Apesar das dificuldades estruturais, no entanto, o período contou com o projeto Sirius, que inaugurou neste ano uma das primeiras fontes de luz síncrotron de quarta geração no mundo, no Centro Nacional de Pesquisas em Energia e Materiais (CNPEM), em Campinas.

O relatório destaca ainda a implementação do Satélite Geoestacionário de Defesa e Comunicações Estratégicas, capaz de proporcionar acesso à internet de banda larga em regiões remotas do país. Na área de tecnologia da informação, o país introduziu o sistema de pagamentos on-line PIX, uma das primeiras iniciativas do tipo no mundo.

O relatório lembra que o Brasil aumentou consideravelmente a publicação de artigos científicos desde 2011 e que enfrentou duas epidemias, a de zika e a de COVID-19, tendo se unido a esforços internacionais para o desenvolvimento de vacinas contra esta última. O Brasil foi o segundo país que mais publicou artigos científicos sobre zika em 2016 e 2017, com alto índice de citações (leia mais em: revistapesquisa.fapesp.br/publicacoes-cientificas-sobre-zika-e-microcefalia/ )

O estudo destaca ainda os polos de inovação nas universidades, berços de startups que impulsionaram a geração de patentes e a colaboração científica entre indústria e academia. Por outro lado, a proteção ambiental piorou nos últimos dois anos, como ficou evidente nos rompimentos de barragens de rejeitos de mineração e na crescente incidência de incêndios no Pantanal e na Amazônia, indicando que os sistemas de monitoramento e prevenção são insuficientes.

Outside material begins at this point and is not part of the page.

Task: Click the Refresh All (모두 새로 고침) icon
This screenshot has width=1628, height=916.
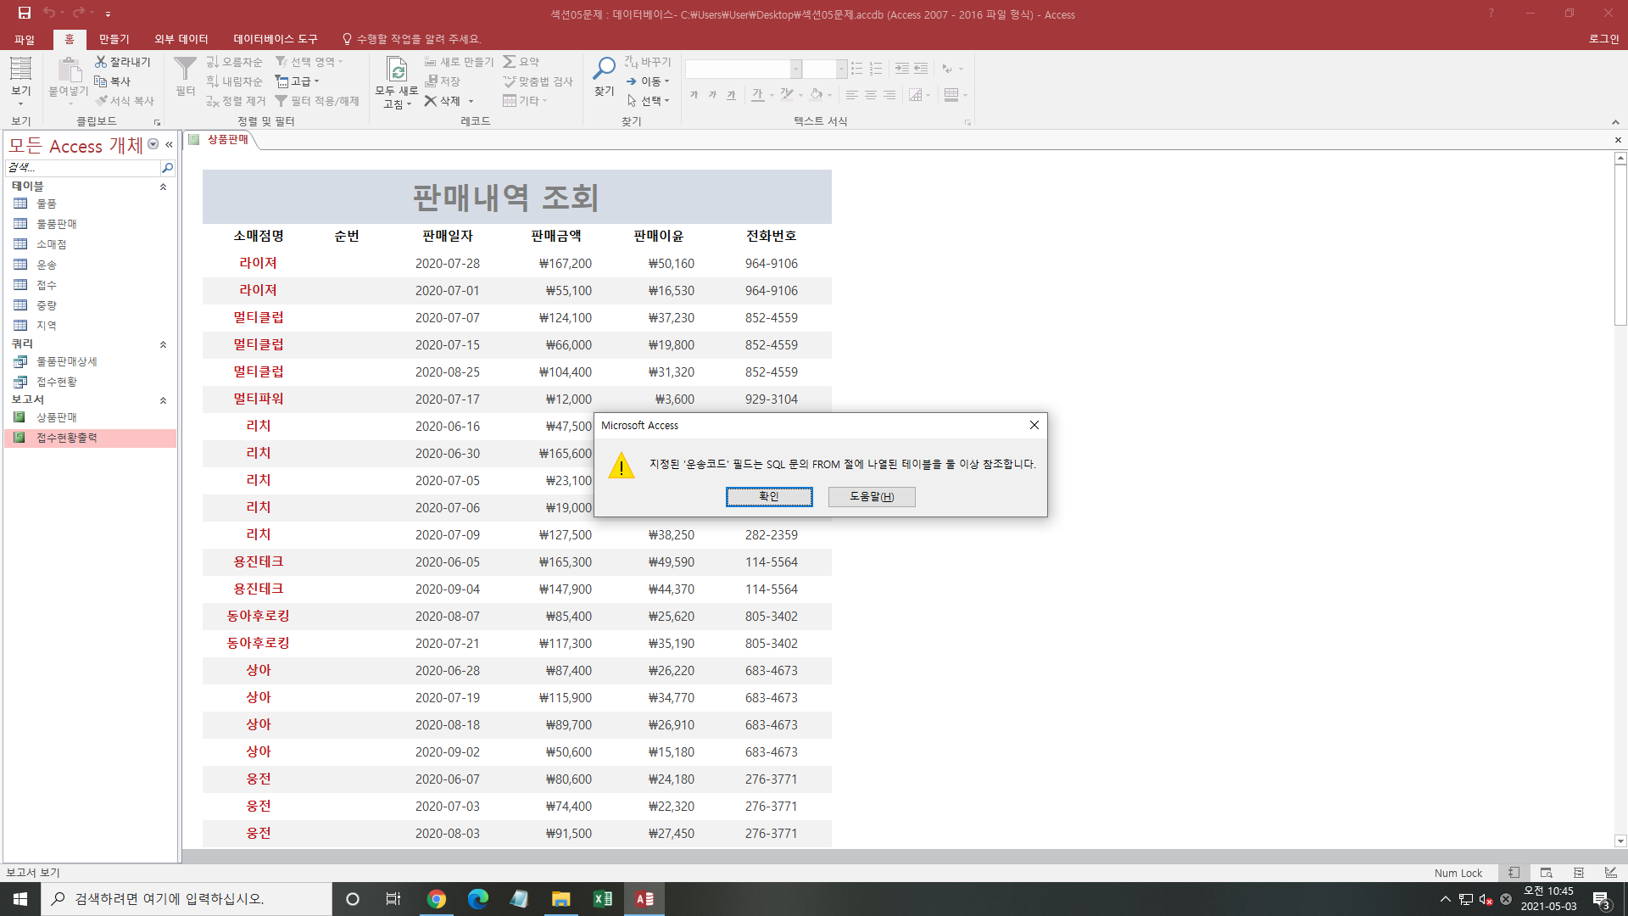Action: click(x=396, y=70)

Além da queda nos gastos de P&D pela indústria, os autores alertam que a pós-graduação, até então a maior produtora de ciência no país, está entrando em estagnação, com cortes em nível federal ocorrendo desde 2015.

“O sistema de ciência e tecnologia brasileiro pode ser destruído. Isso é muito mais perigoso do que somente diminuir investimento. A resiliência tem limite. Se as bolsas para a pós-graduação continuarem diminuindo, vamos parar de formar cientistas e, com isso, a pesquisa acaba. Nossos competidores internacionais, por sua vez, continuarão pesquisando. Deixaremos de ser uma nação independente intelectual, científica e comercialmente”, encerra Chaimovich.